Vermeule would jettison “libertarian assumptions central to free-speech law and free-speech ideology.” And: “Libertarian conceptions of property rights and economic rights will also have to go, insofar as they bar the state from enforcing duties of community and solidarity in the use and distribution of resources.” Who will define these duties? Integralists will, because they have an answer to this perennial puzzle: If the people are corrupt, how do you persuade them to accept the yoke of virtue-enforcers? The answer: Forget persuasion. Hierarchies must employ coercion.
Common-good constitutionalism’s “main aim,” Vermeule says, is not to “minimize the abuse of power” but “to ensure that the ruler has the power needed to rule well.” Such constitutionalism “does not suffer from a horror of political domination and hierarchy” because the “law is parental, a wise teacher and an inculcator of good habits,” wielded “if necessary even against the subjects’ own perceptions of what is best for them.” Besides, those perceptions are not really the subjects’, because under Vermeule’s regime the law will impose perceptions.

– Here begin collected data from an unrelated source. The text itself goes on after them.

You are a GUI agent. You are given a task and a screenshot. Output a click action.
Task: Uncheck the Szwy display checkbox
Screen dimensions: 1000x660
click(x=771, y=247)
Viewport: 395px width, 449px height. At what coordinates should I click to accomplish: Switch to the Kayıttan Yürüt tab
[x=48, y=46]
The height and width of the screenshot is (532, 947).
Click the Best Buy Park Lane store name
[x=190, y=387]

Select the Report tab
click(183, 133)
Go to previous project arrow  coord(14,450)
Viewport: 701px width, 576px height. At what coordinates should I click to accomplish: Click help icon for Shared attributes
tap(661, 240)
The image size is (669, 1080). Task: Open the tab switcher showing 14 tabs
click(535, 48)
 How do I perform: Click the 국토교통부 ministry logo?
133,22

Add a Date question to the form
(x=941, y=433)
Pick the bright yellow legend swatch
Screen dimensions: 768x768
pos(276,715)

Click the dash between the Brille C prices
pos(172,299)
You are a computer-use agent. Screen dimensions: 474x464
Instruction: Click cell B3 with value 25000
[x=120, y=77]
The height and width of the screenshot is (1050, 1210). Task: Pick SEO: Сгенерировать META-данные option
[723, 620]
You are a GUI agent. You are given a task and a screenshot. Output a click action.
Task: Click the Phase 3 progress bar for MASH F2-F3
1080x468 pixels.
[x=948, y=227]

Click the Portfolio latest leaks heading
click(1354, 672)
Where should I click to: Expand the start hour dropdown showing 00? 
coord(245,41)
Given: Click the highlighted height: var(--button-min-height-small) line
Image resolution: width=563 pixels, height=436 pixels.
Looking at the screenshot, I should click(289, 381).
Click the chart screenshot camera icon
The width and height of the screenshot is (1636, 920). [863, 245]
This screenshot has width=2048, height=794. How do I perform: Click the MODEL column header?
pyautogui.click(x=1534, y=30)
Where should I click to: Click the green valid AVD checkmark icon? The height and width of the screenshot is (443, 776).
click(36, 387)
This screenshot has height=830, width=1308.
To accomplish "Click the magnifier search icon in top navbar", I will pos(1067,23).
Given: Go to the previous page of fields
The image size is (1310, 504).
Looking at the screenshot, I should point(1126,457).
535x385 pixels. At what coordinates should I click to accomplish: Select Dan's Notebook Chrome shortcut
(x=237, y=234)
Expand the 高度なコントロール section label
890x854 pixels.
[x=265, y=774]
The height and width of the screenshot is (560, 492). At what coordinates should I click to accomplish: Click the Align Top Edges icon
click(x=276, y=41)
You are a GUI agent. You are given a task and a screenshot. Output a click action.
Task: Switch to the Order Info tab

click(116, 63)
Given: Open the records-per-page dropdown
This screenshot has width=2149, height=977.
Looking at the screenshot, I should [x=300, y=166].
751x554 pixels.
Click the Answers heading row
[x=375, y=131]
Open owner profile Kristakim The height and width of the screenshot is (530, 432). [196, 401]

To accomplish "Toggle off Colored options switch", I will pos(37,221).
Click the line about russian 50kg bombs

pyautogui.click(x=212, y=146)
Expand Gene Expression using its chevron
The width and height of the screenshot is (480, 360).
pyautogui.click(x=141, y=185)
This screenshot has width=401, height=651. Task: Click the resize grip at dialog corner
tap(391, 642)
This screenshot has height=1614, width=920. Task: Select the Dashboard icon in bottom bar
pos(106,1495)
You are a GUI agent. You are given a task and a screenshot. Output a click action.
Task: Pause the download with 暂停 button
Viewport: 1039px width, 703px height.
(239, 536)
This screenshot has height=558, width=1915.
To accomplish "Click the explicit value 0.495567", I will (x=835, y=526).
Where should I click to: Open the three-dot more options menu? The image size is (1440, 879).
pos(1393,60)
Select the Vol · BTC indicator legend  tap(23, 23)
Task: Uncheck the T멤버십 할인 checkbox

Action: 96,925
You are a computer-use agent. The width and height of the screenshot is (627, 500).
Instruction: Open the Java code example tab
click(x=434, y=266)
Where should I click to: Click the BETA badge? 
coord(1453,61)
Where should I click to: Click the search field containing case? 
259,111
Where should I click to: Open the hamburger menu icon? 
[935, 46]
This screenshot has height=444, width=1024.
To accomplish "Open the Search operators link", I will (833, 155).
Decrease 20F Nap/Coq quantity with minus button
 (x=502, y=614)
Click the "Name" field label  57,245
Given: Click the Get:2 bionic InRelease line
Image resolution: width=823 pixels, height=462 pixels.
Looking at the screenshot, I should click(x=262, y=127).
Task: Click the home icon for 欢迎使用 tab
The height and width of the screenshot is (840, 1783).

He thinks the Constitution, read imaginatively, will permit the transformation of the nation into a confessional state that punishes blasphemy and other departures from state-defined and state-enforced solidarity. His medieval aspiration rests on a non sequitur: All legal systems affirm certain value, therefore it is permissible to enforce orthodoxies.
Vermeule is not the only American conservative feeling the allure of tyranny. Like the American leftists who made pilgrimages to Fidel Castro’s Cuba, some self-styled conservatives today turn their lonely eyes to Viktor Orban, destroyer of Hungary’s democracy. The prime minister’s American enthusiasts probably are unfazed by his seizing upon covid-19 as an excuse for taking the short step from the ethno-nationalist authoritarianism to which he gives the oxymoronic title “illiberal democracy,” to dictatorship.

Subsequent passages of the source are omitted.